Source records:
- - - - -

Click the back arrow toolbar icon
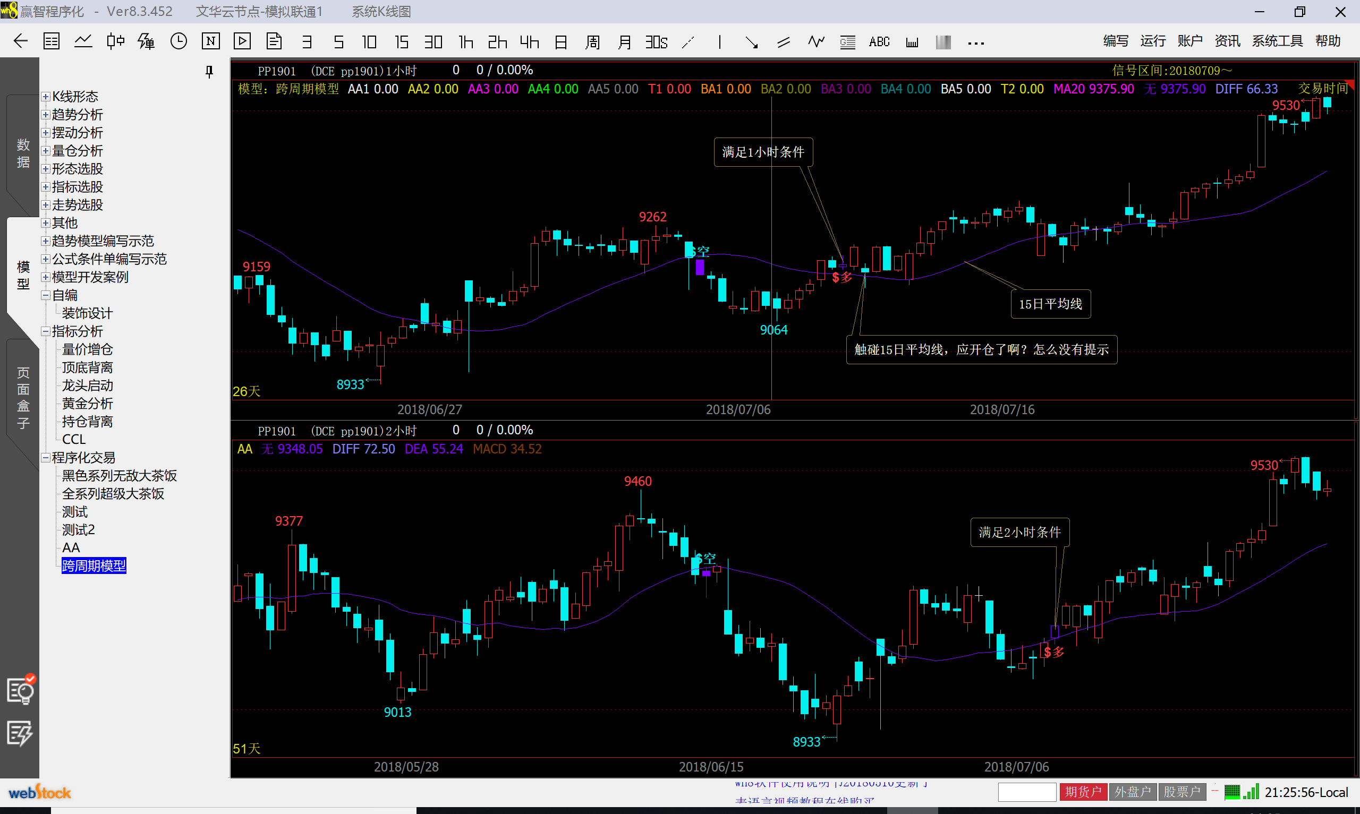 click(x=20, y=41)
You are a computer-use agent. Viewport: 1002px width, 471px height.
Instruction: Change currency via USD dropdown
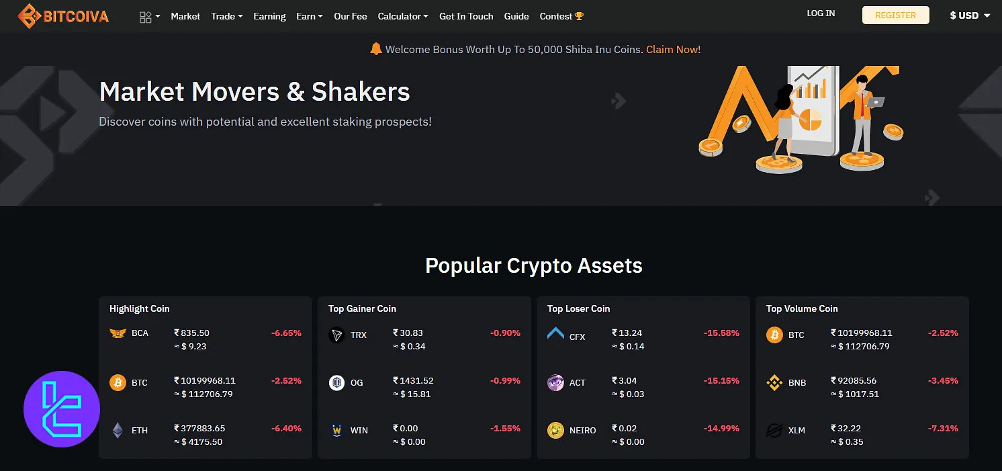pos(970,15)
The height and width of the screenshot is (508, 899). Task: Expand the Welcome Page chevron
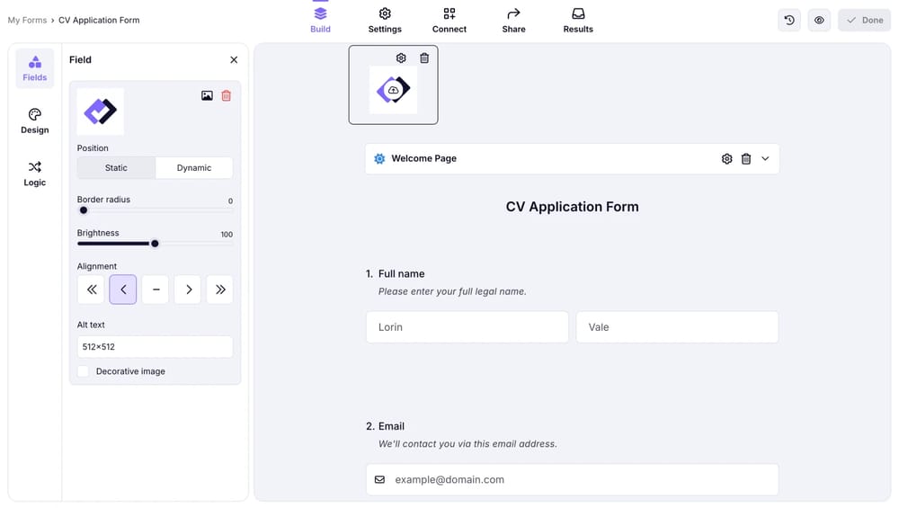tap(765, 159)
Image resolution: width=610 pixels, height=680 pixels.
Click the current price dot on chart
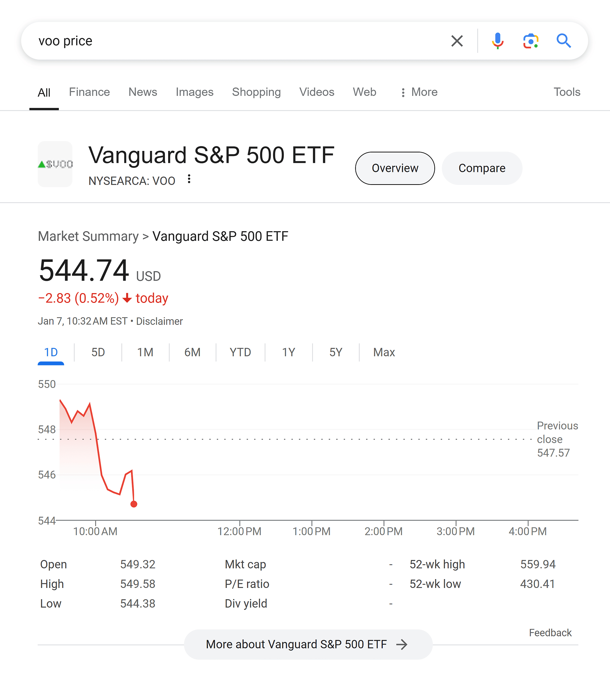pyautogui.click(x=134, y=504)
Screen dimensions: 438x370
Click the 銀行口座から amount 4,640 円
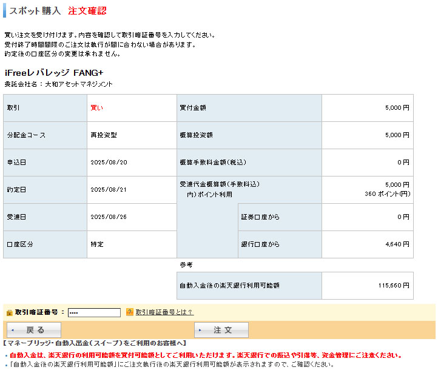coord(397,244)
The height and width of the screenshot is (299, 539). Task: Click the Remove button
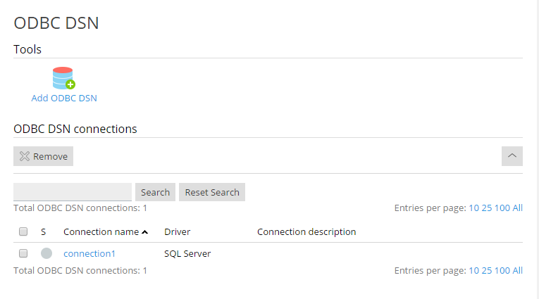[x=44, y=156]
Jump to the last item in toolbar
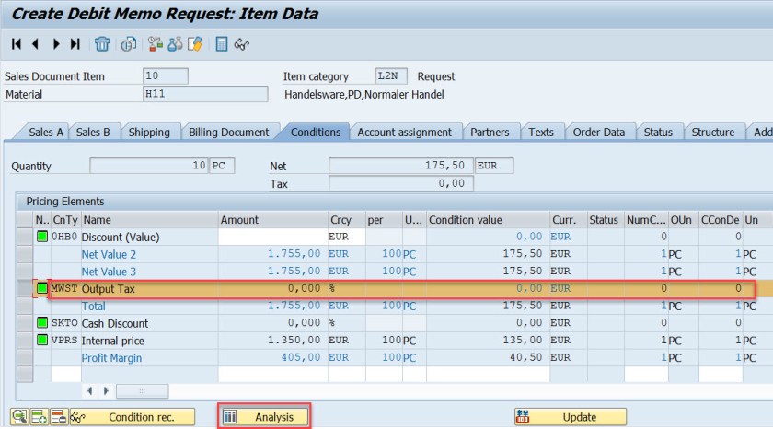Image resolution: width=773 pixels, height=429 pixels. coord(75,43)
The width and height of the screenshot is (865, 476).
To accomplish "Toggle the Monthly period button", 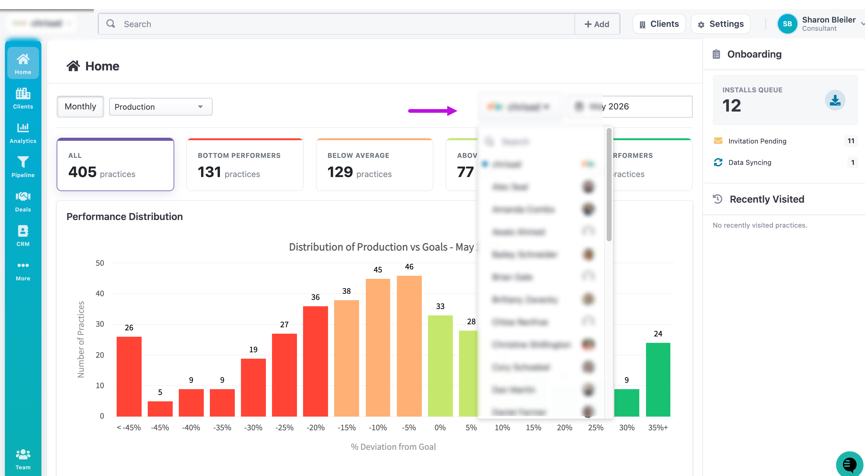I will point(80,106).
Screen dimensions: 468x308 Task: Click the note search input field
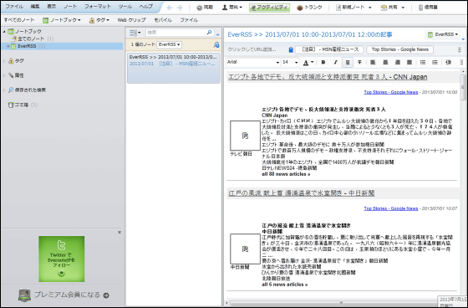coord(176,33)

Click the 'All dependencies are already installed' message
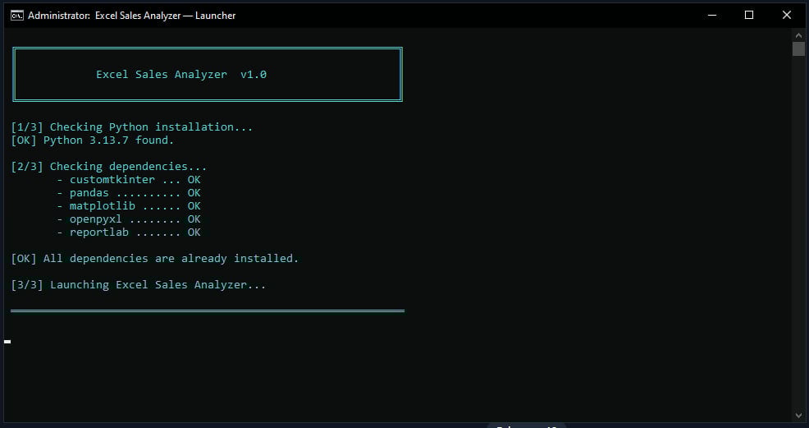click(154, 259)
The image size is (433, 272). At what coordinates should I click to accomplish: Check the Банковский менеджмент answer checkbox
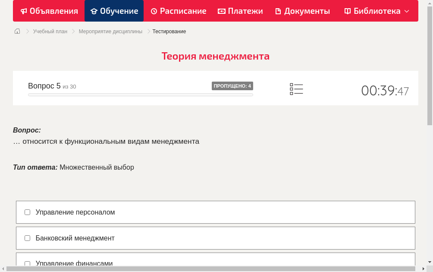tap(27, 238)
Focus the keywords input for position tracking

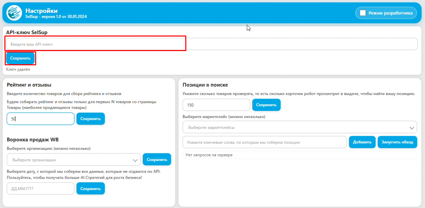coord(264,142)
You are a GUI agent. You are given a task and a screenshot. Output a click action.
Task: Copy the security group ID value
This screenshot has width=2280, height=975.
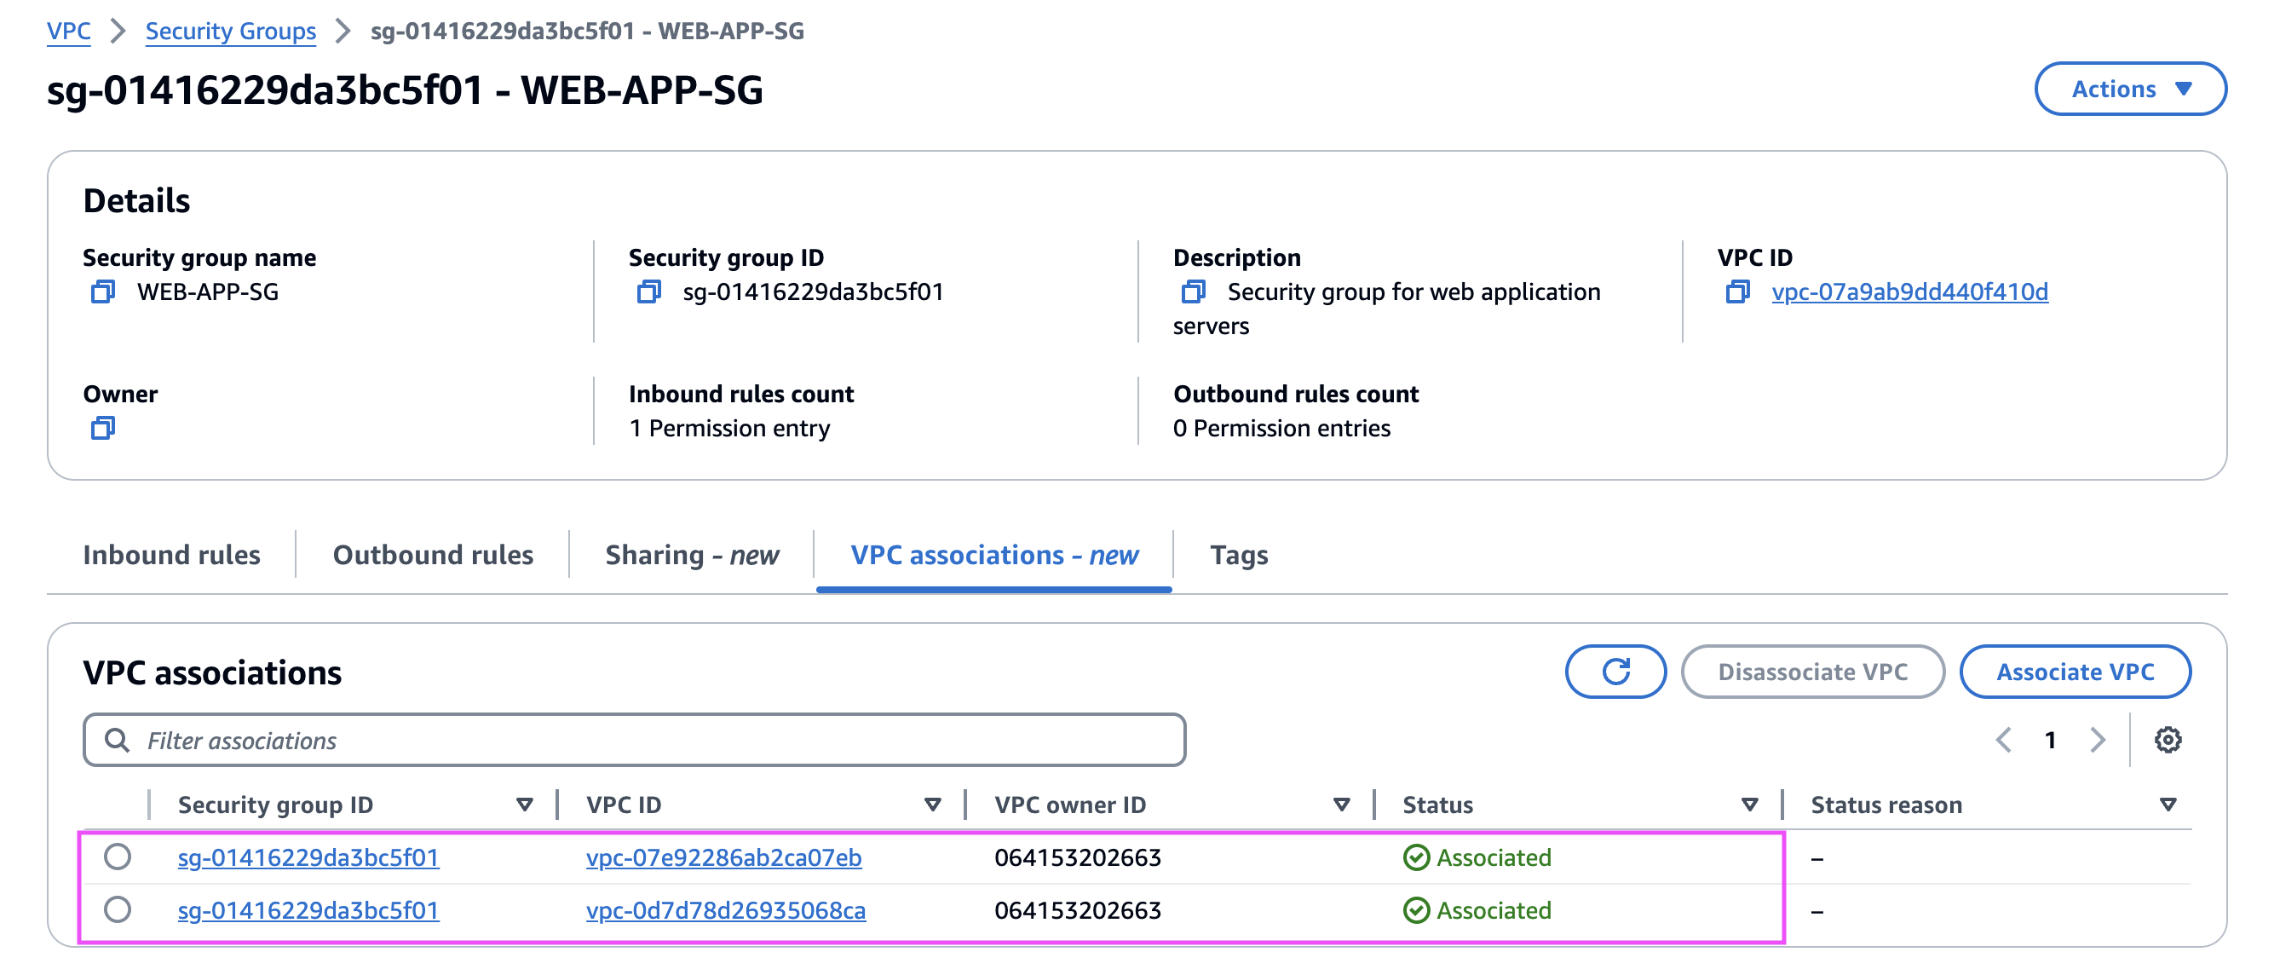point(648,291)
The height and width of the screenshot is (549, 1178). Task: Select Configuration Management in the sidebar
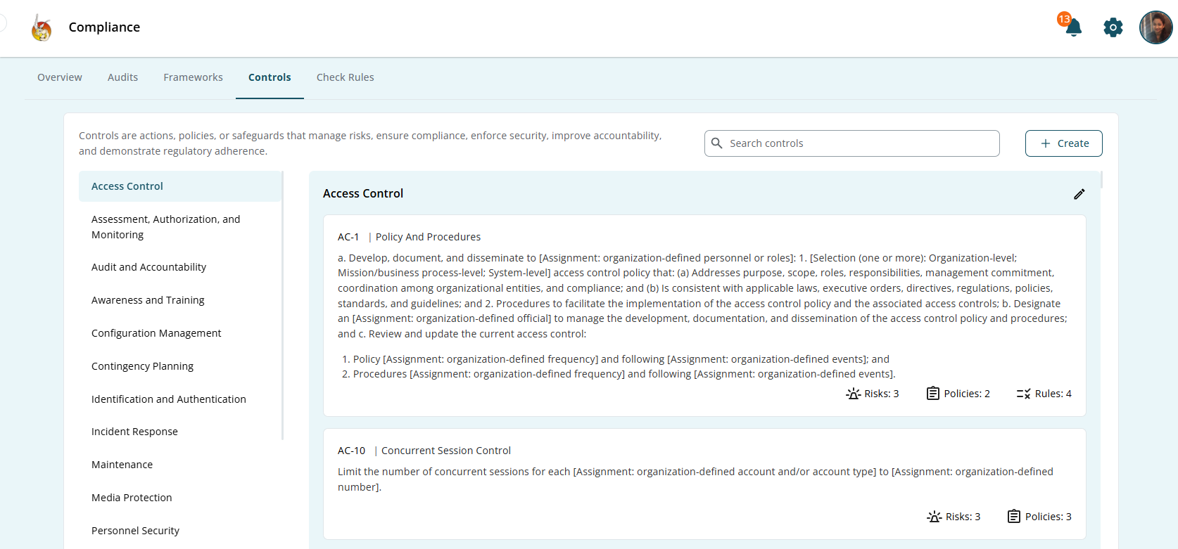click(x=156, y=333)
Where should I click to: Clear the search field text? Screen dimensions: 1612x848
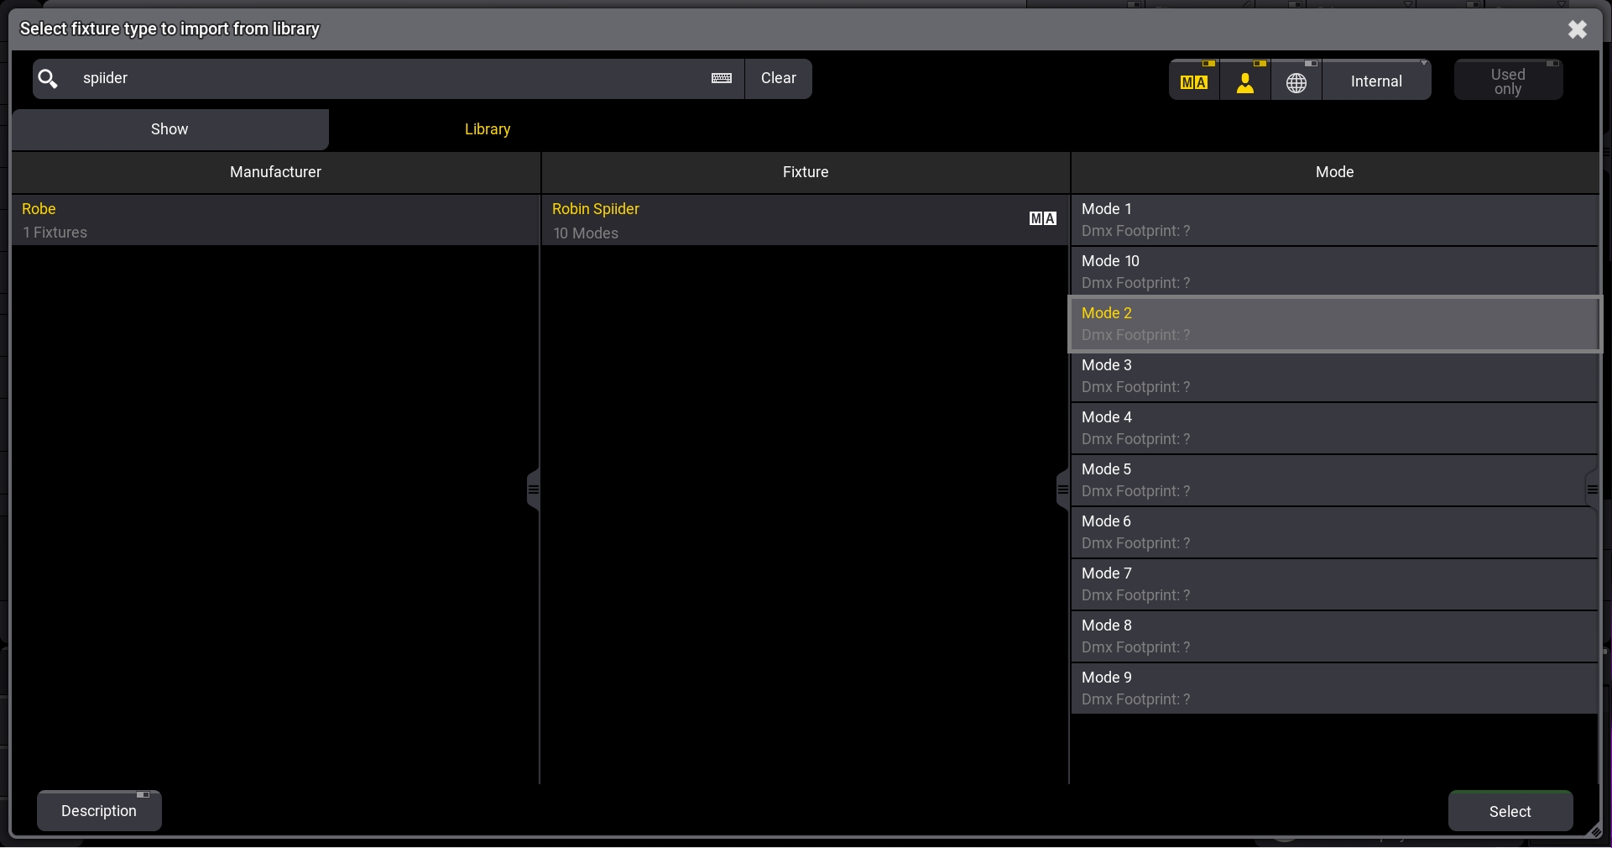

- - - - -

THE EXERCISE:
Reproduce verbatim the lines of the records from the one containing "Click the 'All" through the end of the records, including both ends. Leave the pictures out.

EXERCISE OUTPUT:
Click the 'All dependencies are already installed' message
click(154, 259)
The image size is (433, 272). At what coordinates should I click to accomplish: Check the Банковский менеджмент answer checkbox
tap(27, 238)
Focus the keywords input for position tracking

coord(264,142)
You are a GUI agent. You are given a task and a screenshot. Output a click action.
Task: Copy the security group ID value
This screenshot has width=2280, height=975.
point(648,291)
The height and width of the screenshot is (549, 1178). Task: Select Configuration Management in the sidebar
click(x=156, y=333)
Where should I click to: Clear the search field text? Screen dimensions: 1612x848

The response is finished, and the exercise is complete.